[OBJECTIVE]
Reproduce the lines of the data below character for character, beginning with the line containing "Open the tree" and continuing through the line containing "click(1012, 298)", both included.

+++ DATA SHOWN

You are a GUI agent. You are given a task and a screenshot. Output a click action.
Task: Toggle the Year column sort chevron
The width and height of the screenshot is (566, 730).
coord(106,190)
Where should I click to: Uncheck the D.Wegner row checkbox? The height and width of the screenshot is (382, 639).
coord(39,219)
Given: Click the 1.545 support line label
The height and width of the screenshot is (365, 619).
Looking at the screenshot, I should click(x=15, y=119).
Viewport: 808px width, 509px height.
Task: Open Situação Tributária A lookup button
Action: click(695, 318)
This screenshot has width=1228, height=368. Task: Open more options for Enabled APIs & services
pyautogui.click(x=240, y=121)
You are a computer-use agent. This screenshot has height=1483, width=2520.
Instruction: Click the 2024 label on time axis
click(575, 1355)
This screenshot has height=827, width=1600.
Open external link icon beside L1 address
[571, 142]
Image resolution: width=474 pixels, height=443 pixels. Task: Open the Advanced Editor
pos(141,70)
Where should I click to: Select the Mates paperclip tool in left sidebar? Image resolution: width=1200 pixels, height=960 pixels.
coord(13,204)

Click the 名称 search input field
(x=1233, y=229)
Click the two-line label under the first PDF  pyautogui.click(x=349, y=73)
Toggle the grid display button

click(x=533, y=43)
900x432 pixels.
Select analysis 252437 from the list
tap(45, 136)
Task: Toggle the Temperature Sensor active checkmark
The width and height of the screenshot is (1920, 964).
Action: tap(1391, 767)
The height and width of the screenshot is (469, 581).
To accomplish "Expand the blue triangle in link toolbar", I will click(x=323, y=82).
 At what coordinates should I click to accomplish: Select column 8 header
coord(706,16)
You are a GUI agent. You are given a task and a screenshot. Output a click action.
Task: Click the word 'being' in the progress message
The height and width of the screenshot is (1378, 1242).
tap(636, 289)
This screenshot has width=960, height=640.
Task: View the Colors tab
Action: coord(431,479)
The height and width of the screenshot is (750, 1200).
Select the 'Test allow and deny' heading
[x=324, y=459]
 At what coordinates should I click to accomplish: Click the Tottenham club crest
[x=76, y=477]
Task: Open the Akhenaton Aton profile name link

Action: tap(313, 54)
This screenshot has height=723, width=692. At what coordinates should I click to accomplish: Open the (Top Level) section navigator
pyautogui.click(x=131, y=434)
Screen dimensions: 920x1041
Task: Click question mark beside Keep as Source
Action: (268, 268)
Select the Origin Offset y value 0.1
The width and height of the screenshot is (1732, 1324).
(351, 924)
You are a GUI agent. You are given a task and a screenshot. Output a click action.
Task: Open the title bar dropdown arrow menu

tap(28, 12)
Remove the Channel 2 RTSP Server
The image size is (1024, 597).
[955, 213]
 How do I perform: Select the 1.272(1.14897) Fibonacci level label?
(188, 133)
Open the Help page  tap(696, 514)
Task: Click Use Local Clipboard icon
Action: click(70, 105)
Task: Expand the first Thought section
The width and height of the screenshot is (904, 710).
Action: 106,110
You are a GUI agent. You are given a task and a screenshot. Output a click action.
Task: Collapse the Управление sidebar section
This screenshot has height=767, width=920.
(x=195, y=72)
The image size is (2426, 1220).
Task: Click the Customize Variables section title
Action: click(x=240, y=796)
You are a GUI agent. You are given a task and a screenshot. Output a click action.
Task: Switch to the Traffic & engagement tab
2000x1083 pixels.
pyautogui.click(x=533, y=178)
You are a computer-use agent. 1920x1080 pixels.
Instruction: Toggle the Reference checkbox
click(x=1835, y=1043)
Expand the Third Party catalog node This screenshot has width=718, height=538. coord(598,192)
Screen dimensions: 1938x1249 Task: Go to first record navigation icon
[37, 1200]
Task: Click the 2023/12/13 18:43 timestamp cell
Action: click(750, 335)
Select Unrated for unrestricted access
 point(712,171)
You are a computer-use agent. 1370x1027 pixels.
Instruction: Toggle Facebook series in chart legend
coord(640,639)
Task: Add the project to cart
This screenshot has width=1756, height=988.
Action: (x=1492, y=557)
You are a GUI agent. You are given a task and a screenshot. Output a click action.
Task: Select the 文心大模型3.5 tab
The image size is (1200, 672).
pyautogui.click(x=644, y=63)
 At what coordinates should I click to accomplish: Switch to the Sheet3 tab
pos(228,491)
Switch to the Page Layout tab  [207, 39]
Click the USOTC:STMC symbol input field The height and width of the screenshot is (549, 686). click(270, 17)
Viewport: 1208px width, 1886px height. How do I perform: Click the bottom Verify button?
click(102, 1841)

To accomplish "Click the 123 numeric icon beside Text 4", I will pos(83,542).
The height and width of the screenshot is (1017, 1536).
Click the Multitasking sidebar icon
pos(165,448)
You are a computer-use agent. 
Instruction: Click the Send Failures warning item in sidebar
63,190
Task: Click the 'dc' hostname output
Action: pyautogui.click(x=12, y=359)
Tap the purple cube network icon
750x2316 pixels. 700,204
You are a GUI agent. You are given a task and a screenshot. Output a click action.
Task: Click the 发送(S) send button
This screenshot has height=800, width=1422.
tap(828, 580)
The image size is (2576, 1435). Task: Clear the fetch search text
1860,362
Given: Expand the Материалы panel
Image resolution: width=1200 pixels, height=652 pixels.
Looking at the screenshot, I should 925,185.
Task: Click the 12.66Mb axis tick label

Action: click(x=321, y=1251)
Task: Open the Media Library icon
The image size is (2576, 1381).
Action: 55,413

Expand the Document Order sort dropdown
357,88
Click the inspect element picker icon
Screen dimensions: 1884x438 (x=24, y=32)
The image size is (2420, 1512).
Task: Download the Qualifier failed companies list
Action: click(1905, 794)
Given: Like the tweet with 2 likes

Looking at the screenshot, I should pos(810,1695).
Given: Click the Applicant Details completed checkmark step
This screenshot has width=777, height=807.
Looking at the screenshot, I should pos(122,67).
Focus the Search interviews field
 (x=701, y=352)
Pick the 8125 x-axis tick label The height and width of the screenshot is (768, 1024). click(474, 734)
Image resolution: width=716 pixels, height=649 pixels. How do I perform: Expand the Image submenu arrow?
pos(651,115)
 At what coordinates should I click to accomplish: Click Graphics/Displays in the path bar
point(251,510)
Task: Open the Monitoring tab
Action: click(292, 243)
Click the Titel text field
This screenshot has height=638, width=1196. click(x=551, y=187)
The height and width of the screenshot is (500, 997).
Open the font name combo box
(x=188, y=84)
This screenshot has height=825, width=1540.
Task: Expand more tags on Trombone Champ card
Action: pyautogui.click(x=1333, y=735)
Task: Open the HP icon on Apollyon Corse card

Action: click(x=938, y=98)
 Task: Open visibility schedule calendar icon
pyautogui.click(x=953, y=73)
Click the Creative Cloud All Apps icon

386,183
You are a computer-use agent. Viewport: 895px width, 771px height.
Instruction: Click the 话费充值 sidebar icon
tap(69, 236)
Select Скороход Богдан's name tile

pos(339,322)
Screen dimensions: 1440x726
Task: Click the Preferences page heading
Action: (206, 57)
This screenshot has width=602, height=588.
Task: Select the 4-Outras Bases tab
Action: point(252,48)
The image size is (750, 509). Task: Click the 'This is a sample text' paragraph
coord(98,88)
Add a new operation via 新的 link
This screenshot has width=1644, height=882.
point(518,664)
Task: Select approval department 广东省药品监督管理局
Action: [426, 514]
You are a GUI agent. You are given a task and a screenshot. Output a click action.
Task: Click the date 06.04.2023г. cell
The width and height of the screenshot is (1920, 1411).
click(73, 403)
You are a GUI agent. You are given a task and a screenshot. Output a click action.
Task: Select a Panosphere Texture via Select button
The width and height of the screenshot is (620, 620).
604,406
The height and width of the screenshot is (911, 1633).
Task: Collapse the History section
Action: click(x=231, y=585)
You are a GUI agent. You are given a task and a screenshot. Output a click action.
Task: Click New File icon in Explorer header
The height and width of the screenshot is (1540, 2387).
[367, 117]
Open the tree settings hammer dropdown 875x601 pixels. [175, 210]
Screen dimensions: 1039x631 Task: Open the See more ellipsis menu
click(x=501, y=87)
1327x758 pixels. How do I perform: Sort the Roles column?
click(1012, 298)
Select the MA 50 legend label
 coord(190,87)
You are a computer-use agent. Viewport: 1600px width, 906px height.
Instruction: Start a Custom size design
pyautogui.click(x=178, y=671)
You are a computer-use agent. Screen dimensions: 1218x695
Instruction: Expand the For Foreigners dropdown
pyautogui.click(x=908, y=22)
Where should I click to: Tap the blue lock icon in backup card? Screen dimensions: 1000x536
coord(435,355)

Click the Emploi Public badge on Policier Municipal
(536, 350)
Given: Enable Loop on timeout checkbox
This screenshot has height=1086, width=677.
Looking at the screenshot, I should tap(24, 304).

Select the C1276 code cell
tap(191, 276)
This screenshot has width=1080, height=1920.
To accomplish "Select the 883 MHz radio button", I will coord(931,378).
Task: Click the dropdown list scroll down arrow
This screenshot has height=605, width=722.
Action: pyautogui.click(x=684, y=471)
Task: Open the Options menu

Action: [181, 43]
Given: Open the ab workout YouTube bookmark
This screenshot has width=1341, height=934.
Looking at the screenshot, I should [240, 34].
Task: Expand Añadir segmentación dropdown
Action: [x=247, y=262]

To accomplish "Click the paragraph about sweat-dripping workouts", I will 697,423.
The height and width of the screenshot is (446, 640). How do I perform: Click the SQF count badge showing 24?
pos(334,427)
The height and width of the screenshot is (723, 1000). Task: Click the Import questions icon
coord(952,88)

++++++

[EXPECTED ANSWER]
Open the tree settings hammer dropdown 875x601 pixels. [175, 210]
Screen dimensions: 1039x631 Task: Open the See more ellipsis menu
click(x=501, y=87)
1327x758 pixels. How do I perform: Sort the Roles column?
click(1012, 298)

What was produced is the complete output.